Testo estratto:
+ + + +

Il remake dello storico ed omonimo musical di Robert Wise, West Side Story, diretto da Steven Spielberg è finalmente pronto ad arrivare nelle sale. In Italia uscirà per la precisione il 23 dicembre, mentre in USA è uscito il 10 dicembre. Una produzione lenta e travagliata e un rimando nelle sale di un anno causa pandemia da Covid-19, il film è uscito esattamente sessant’anni dopo il suo omonimo. Ma com’è quindi questo WSS di Spielberg? Ne parliamo in questa recensione su Moviesource.it
Non proprio un remake
Il film, candidato a 11 Critics’ Choice Award e 4 Golden Globe (tra cui miglior regia, film musicale, e attrici) non è proprio un remake dell’originale di sessant’anni fa, più che altro una rilettura in chiave moderna dei testi musicali e dei problemi sociali e di classe dell’America contemporanea. Mai, infatti, “America” la nota canzone di circa metà film, che sottolinea pregi e difetti del vivere negli Stati Uniti, è stata così attuale. I portoricani capeggiati da Bernardo (un macho David Alvarez) non possono sottostare alle regole e alle condizioni di vita dettate dalla società razzista e classista. In tutto ciò gli yankee Jets, guidati da Riff, spadroneggiano per il controllo del West Side. In tutto ciò l’amore tra Tony (un intonato, ma poser, Ansel Egort) e Maria (una mediocre Rachel Zegler) sboccia. La situazione contrastante porta guerra tra le due bande. Non è un caso che il musical originale sia ispirato ai Montecchi e Capuleti di William Shakespeare e che la drammaturgia segua la linea ben precisa tracciata dal Bardo. La spontaneità di Spielberg è stata applicarla all’America Post-Trump. Non a caso la scena del balcone tra Tony e Maria mostra i due che si parlano attraverso una grata.
Insopportabili lens-flare
Se da una parte abbiamo buone coreografie e rese interessanti, ma soprattutto, diverse delle canzoni proposte dalla versione originale, dall’altra abbiamo una fotografia desaturata e lens-flare veramente invadenti per tutto il film. West Side Story è un teen movie, principalmente, guidato da un cast giovane, eccetto il personaggio di Valentina (Rita Moreno che torna anche in questo WSS), ma è come se la regia di Transformers incontrasse quella di After. Le situazioni proposte infatti, mostrano attori/attrici che letteralmente assumono pose, per poi essere colpiti dai lens-flare anche nei primi piani. Il tutto risulta inequivocabilmente cringe.

+ + + +

Dati dell'esercizio:
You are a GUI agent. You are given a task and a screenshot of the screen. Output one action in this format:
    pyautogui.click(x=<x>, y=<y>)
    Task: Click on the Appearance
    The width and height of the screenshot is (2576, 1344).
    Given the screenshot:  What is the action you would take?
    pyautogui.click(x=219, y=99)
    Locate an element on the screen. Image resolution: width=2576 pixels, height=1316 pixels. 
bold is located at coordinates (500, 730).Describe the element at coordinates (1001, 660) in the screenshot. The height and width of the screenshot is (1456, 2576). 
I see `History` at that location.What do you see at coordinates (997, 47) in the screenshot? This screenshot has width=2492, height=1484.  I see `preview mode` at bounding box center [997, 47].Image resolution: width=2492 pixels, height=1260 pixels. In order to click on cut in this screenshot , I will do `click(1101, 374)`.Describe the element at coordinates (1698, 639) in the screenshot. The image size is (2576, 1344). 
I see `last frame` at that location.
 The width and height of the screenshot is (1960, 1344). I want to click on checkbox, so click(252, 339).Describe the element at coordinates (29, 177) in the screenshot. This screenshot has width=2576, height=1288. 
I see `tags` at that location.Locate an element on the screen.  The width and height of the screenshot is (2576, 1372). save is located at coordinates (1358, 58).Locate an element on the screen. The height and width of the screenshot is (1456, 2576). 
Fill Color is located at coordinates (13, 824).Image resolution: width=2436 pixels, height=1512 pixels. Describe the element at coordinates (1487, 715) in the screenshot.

+ + + +

Consegna: Puoi estrarre dalla recensione di West Side Story il passo che comincia con le parole "Insopportabili lens-flare" e si ferma dopo "risulta inequivocabilmente cringe.", copiandolo senza modifiche? L'elenco non ha alcun legame con la recensione.

Esercizio svolto:
Insopportabili lens-flare
Se da una parte abbiamo buone coreografie e rese interessanti, ma soprattutto, diverse delle canzoni proposte dalla versione originale, dall’altra abbiamo una fotografia desaturata e lens-flare veramente invadenti per tutto il film. West Side Story è un teen movie, principalmente, guidato da un cast giovane, eccetto il personaggio di Valentina (Rita Moreno che torna anche in questo WSS), ma è come se la regia di Transformers incontrasse quella di After. Le situazioni proposte infatti, mostrano attori/attrici che letteralmente assumono pose, per poi essere colpiti dai lens-flare anche nei primi piani. Il tutto risulta inequivocabilmente cringe.